Les héros des romans de Jim Thompson n'en sont pas. Ils en ont parfois l'ambition mais ils présentent trop de carences en scrupules pour endosser l'armure du chevalier blanc. Ses personnages ont plutôt la cuirasse rouillée, la lance syphilitique et pointent au registre des désaxés irrécupérables. Même recyclés, ils ne vaudraient pas grand-chose en compost. le sheriff Nick Corey fait partie des légendes littéraires de cette corporation peu glorieuse.
Pottsville, est un bled paumé où vivote 1280 habitants. L'ordre est censé être assuré par ce sheriff à la mauvaise étoile, Nick Corey, carpette cocufiée par sa femme sous son toit, mis en boîte par les maquereaux du coin et toujours prompt à détourner ses pas au moindre danger. Comme la meilleure façon de ne pas voir la vérité en face, c'est de garder les yeux fermés, Corey fait des siestes qui ressemblent à des hibernations.
Sa prison prend la poussière, le crime se la coule douce et Corey consacre ses quelques volts à deux activités : dormir et fricoter avec les beautés locales.

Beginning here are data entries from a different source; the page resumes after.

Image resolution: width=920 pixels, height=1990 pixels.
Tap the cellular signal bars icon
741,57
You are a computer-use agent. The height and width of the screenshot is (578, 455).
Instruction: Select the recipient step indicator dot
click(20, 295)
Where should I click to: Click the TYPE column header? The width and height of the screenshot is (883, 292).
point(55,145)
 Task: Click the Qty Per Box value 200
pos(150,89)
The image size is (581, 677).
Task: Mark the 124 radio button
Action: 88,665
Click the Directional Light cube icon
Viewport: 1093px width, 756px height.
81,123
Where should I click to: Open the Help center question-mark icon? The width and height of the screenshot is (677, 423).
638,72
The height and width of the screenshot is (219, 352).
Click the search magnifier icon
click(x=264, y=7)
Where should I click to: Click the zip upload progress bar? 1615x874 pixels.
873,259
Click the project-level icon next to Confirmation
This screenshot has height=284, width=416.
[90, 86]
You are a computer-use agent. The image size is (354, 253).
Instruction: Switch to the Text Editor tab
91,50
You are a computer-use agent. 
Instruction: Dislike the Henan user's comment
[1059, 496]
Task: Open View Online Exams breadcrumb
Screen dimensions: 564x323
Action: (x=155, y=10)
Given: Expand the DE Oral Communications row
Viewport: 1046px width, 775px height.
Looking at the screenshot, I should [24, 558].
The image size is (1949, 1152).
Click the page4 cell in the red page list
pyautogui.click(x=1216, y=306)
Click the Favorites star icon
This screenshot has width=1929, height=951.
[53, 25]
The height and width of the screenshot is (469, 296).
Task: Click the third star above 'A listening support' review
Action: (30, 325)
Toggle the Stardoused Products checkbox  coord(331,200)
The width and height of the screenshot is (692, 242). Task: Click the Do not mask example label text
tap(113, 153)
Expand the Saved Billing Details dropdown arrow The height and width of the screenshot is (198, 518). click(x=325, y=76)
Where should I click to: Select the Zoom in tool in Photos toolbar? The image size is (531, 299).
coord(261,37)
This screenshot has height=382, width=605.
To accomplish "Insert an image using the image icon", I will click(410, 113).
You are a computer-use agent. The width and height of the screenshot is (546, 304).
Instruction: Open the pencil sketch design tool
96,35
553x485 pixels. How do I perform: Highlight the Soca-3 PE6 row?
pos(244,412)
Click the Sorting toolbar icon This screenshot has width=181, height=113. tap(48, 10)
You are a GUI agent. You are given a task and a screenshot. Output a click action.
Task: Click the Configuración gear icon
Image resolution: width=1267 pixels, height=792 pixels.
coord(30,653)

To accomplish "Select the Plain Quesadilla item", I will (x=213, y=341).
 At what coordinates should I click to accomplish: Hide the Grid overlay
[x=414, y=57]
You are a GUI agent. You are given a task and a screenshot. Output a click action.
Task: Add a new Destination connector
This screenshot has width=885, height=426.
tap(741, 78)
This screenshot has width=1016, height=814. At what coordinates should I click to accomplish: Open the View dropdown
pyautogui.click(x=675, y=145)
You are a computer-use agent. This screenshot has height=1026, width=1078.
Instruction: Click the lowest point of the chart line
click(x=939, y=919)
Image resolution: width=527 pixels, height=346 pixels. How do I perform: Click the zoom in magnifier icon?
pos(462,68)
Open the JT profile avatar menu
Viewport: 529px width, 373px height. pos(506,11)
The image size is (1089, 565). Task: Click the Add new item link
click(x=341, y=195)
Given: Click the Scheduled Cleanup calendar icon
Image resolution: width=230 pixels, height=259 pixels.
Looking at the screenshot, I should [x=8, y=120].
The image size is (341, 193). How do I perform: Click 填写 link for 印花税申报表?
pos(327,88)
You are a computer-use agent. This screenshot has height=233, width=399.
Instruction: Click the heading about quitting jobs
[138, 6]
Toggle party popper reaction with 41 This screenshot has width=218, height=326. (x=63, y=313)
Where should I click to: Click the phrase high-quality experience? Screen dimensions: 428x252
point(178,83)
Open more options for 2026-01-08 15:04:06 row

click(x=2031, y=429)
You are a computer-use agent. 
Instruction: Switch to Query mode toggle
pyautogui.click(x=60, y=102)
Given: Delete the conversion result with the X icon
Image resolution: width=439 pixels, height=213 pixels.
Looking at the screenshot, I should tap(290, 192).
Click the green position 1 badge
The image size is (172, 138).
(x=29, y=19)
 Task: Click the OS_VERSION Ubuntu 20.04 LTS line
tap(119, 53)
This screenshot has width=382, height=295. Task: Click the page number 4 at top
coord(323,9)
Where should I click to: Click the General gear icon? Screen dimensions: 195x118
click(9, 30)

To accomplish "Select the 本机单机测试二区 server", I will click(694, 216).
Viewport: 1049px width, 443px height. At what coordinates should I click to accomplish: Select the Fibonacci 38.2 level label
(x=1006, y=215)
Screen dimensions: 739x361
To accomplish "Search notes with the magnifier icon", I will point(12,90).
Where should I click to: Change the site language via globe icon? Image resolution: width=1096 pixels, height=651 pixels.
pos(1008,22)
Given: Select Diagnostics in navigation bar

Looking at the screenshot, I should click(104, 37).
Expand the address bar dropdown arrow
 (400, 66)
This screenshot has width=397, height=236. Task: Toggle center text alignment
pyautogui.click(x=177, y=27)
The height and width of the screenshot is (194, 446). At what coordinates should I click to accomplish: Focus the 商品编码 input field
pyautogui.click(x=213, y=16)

C'est le lapin de Duracell mais il ne peut pas être partout. Sa devise : ne pas se mêler des affaires des autres pour que leurs affaires ne deviennent pas les siennes. On ne mélange pas son linge sale. Trop fatiguant. Sa formule, plus politique que magique et répétée à l'envie: " Je ne dirais pas que vous avez tort, mais je ne ne suis pas sûr non plus que vous ayez raison." Un vrai centriste.
Méprisé par tout le village, sa réélection à son poste de sheriff n'est pas gagnée, même en accusant son adversaire de vouloir truquer le scrutin, et Nick Corey se met alors à éliminer tous ceux qui l'ont humilié ou qui contrarient ses projets. Cela fait du monde dans le viseur mais la vengeance est un produit dopant qui vaut l'injection d'EPO à l'insu de son plein gré. le lâche devient fourbe et fait en sorte que d'autres soient accusés de ses crimes, pratique facilitée lorsqu'on est le seul représentant du désordre dans un patelin. Immunité diplomatique du trou perdu.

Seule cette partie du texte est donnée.